2. The execution control method for intelligent adaptive soft landing of offshore wind turbine installation according to claim 1, characterized in that, In step 1, the intelligent control module includes an embedded controller and an adaptive algorithm module running on the embedded controller. The embedded controller is connected to the dynamic sensing module. The embedded controller is used to receive sea state, wind turbine attitude, descent speed and buffer system status parameters transmitted by the dynamic sensing module as data of the sensing module, and calculates the optimal buffer parameters through the adaptive algorithm of the adaptive algorithm module, and sends control commands to the adaptive execution module connected to the embedded controller.
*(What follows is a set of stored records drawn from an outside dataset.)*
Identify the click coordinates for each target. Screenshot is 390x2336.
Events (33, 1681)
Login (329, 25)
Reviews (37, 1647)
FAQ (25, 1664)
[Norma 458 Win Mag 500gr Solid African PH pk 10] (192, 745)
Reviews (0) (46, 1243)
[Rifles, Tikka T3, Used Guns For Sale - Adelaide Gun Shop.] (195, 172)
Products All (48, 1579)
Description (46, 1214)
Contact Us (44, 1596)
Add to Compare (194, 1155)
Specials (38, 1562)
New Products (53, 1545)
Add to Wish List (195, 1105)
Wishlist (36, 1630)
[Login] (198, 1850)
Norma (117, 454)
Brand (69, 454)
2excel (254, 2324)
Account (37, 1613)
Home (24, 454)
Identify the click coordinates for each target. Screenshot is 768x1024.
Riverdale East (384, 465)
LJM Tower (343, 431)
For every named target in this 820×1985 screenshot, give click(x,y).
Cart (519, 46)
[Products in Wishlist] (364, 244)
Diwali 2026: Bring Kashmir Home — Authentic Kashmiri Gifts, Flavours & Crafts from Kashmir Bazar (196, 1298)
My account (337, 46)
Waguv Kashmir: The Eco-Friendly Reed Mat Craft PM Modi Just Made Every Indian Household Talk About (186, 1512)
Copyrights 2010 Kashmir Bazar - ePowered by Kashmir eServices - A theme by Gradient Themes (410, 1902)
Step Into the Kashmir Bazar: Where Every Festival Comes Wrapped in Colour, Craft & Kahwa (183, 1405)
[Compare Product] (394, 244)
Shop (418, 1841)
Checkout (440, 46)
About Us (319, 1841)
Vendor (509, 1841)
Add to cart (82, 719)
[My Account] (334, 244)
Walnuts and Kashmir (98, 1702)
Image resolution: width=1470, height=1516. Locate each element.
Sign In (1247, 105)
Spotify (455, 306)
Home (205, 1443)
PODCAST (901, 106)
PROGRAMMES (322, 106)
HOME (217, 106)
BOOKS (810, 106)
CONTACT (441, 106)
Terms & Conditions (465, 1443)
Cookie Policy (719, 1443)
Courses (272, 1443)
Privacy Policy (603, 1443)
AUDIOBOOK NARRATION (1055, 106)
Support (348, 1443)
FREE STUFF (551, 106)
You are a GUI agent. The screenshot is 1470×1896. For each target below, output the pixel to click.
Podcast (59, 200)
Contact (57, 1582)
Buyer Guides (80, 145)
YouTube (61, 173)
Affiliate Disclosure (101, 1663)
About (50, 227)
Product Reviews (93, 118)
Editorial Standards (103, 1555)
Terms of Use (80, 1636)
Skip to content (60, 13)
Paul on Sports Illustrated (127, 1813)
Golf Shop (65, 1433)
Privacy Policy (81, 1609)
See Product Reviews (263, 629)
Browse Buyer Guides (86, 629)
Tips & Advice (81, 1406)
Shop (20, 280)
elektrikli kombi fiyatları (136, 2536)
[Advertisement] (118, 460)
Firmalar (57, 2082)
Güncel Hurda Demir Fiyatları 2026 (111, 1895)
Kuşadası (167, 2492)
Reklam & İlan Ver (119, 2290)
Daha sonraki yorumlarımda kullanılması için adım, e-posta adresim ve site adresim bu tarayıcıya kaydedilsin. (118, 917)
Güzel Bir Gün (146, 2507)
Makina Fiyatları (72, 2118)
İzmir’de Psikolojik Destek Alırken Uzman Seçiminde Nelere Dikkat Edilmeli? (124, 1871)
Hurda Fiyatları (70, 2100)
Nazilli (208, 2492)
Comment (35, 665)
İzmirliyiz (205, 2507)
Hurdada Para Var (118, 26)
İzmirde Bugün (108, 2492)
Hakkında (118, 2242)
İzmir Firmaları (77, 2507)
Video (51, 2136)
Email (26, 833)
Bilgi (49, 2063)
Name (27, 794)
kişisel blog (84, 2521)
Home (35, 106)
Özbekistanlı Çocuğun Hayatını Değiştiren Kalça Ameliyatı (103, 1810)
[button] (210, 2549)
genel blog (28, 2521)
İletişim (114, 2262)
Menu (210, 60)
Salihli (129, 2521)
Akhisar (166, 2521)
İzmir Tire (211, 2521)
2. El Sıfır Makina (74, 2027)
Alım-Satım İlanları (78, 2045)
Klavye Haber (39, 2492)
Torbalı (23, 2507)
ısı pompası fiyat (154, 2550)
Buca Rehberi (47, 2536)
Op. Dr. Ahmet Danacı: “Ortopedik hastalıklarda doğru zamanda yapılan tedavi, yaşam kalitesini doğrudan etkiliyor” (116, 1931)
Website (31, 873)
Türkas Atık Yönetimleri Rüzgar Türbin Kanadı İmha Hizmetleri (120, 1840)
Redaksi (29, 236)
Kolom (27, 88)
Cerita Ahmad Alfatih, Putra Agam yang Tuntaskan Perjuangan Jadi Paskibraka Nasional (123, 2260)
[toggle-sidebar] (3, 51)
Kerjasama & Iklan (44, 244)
The embedded controller is also used to transmit the sensing module data to the display screen connected to it for display.

3. The execution control method for intelligent adaptive soft landing of offshore wind turbine installation according to claim 2, characterized in that, In step 1, the adaptive execution module is used to adjust the buffer performance according to control instructions, which includes: The variable throttling unit is a conical throttling valve core driven by a stepper motor, which is connected to an embedded controller; The energy storage pressure regulation unit consists of an electromagnetic proportional valve, a make-up air pump, and a pressure relief valve. Both the electromagnetic proportional valve and the make-up air pump are connected to an embedded controller. The embedded controller regulates the real-time pressure of the energy storage component by controlling the opening of the proportional valve. ; The auxiliary buffer unit consists of an electromagnetic overflow valve connected to an embedded controller.